Problem details: Find every line in the material below that contains the word "height" and copy each one in full. Case counts.

=======

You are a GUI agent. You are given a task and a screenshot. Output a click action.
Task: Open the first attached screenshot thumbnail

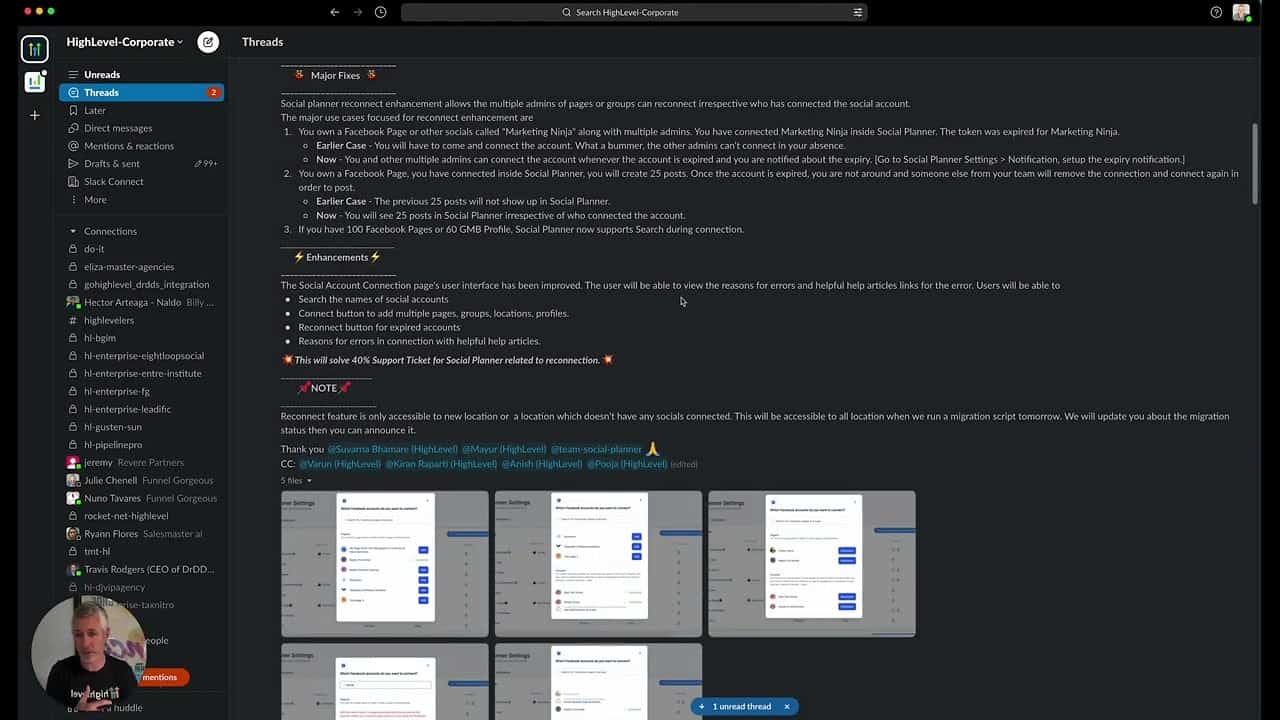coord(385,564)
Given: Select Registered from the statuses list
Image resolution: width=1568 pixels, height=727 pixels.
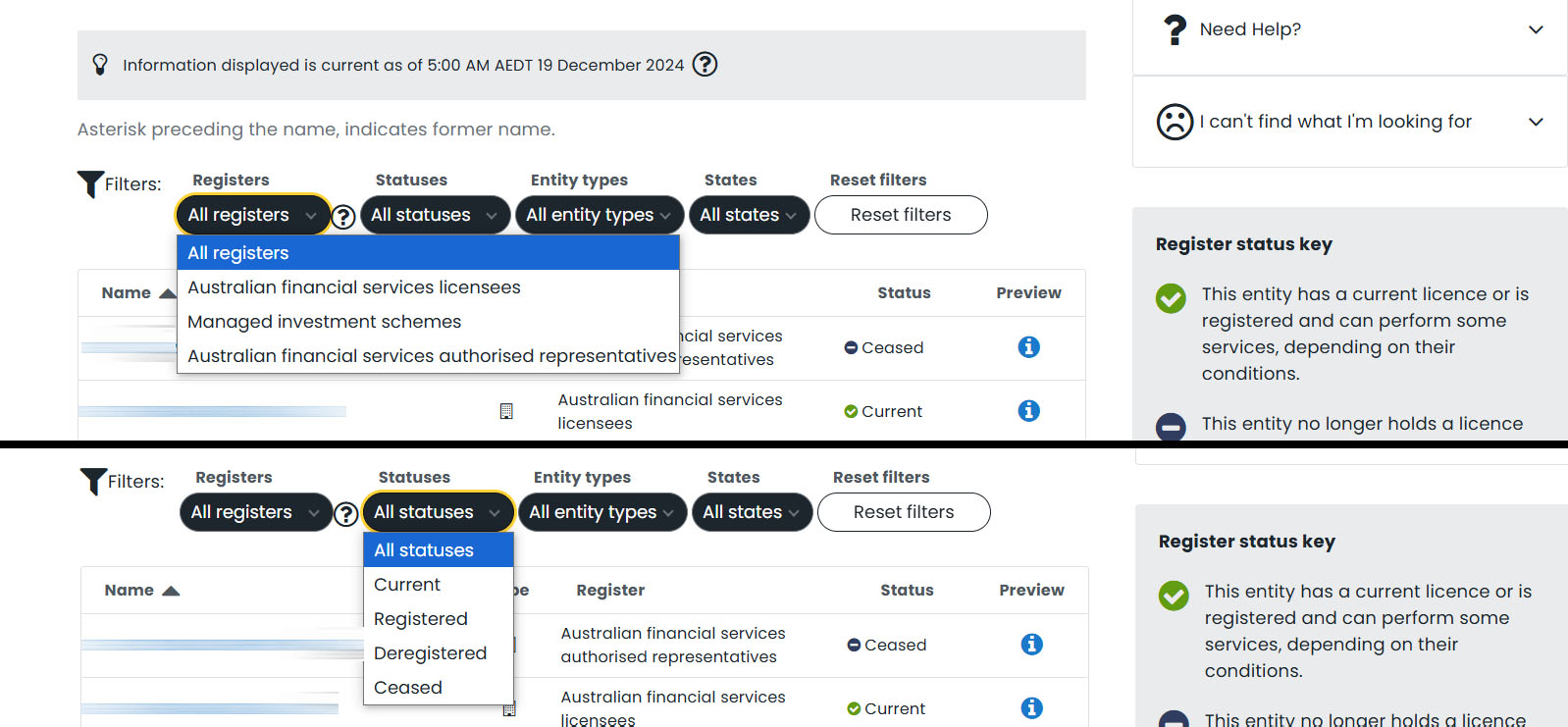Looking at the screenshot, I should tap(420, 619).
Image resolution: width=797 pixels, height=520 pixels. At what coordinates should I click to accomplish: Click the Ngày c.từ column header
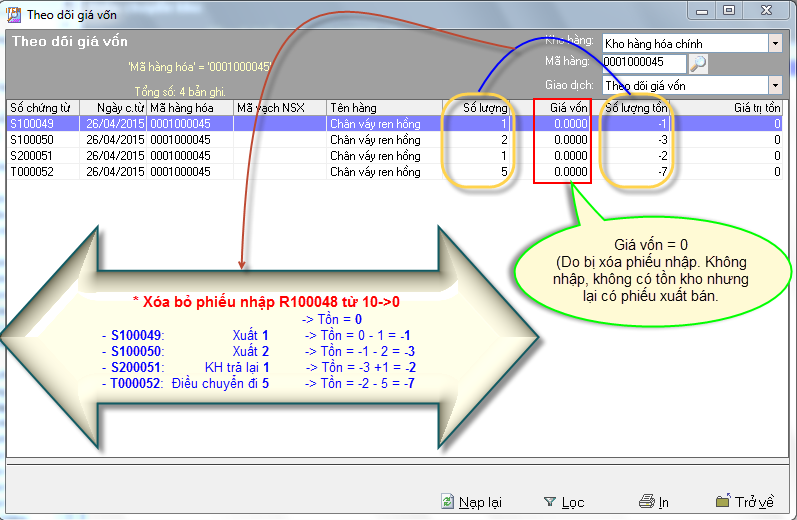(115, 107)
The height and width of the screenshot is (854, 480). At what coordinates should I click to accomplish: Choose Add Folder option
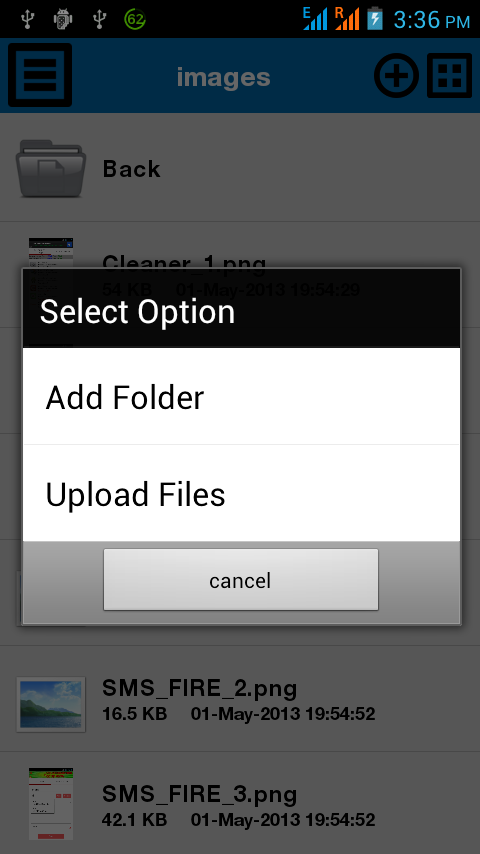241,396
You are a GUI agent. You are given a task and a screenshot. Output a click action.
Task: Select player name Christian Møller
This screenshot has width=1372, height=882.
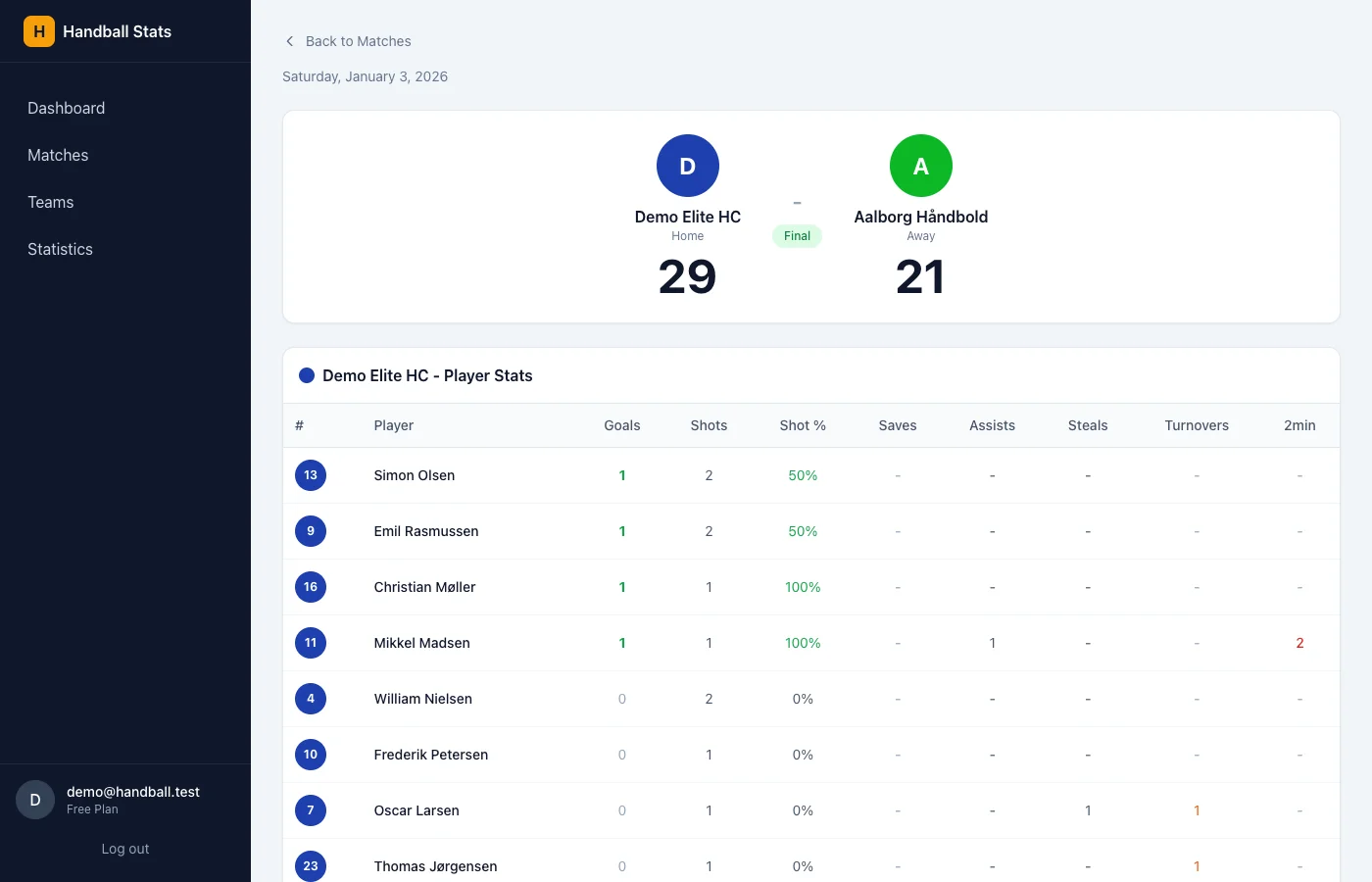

=======

Written response:
Image resolution: width=1568 pixels, height=727 pixels.
Image resolution: width=797 pixels, height=520 pixels. At what coordinates should I click to accomplish: Click the Ngày c.từ column header
The height and width of the screenshot is (854, 480). At what coordinates should I click to accomplish: Choose Add Folder option
This screenshot has width=1372, height=882.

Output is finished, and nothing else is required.